Machine Learning
Using Random Forest and SHAP analysis to predict and explain Airbnb listing popularity
This machine learning project predicts how many reviews an Airbnb listing might receive per month using the 2019 NYC Airbnb dataset (48,895 listings, 16 features). Through iterative model development - from baseline DummyRegressor to an optimized Random Forest - and SHAP-based explainability analysis, the project transforms predictions into actionable strategies for hosts. The final model achieved R2 = 0.59, explaining 59% of the variance in listing popularity.

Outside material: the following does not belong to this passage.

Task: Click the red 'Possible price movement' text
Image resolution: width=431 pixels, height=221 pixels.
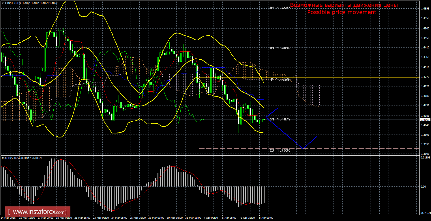Action: 342,12
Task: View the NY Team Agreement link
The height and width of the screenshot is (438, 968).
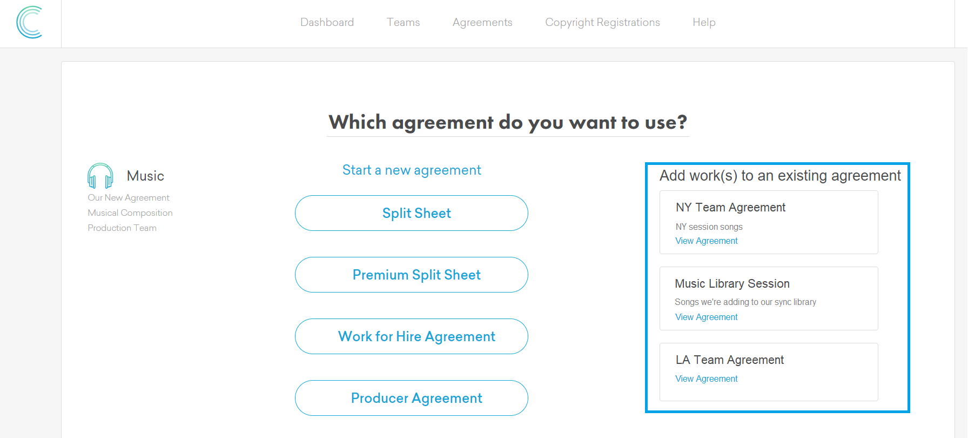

With nearly 49,000 Airbnb listings in New York City, hosts face intense competition. Understanding what drives listing popularity - and being able to predict it - could help hosts optimize their profiles and help Airbnb improve its recommendation engine. But popularity depends on a complex mix of location, pricing, availability, and guest feedback, making simple heuristics insufficient.
48,895
Airbnb listings in the dataset
16
Features analyzed
R2=0.59
Final model accuracy
EDA
Analyzed price distributions across boroughs (Manhattan median ~$150, Bronx ~$65), availability patterns, room type preferences, and correlations between features and review counts.
Baseline
Started with a DummyRegressor (mean strategy) as baseline: MAE 1.15, R2 -3.33 (worse than guessing). This set the floor for meaningful model improvement.
Linear Models
Applied Ridge Regression with GridSearchCV over alpha values. Achieved MAE 0.81, R2 0.38 - a significant improvement but with room to grow.
Model Comparison
Tested KNN Regressor (CV MSE: 1.49), SVR (CV MSE: 1.44), and Random Forest (CV MSE: 1.20). Random Forest clearly outperformed the alternatives.
Optimization
Used BayesSearchCV on Random Forest (n_estimators: 115, max_depth: 14, max_features: sqrt). Best CV MSE: 1.13.
Explainability
Applied SHAP TreeExplainer to understand which features drive predictions. Number of reviews, minimum nights, and availability were the top drivers - not price or location.
0.578
Mean Absolute Error (MAE)
0.986
Mean Squared Error (MSE)
0.993
Root MSE (RMSE)
0.593
R-squared (R2)
Random Forest (optimized)
Best model
BayesSearchCV
Optimization method
Number of existing reviews is the most impactful feature - encouraging guest reviews creates a compounding popularity effect
Shorter minimum night requirements drive more bookings - flexibility attracts more guests
Year-round availability strongly correlates with more reviews - maximizing your calendar pays off
Location and price had surprisingly lower impact than expected - it's more about listing behavior than geography
Explainable AI (SHAP) transforms a black-box model into actionable business recommendations
Iterative model development
Progressing from baseline to Ridge to Random Forest with Bayesian optimization showed how each step provides meaningful improvement - and when to stop iterating.
Explainability > accuracy alone
A model that explains 59% of variance but reveals actionable insights (via SHAP) is more valuable than a marginally better black-box model.
Feature engineering matters
The dataset lacked temporal and seasonal features, limiting accuracy. Understanding what data you don't have is as important as modeling what you do.
Writing for a technical audience
Publishing the analysis on Medium taught me to balance technical depth with readability - making data science accessible without oversimplifying.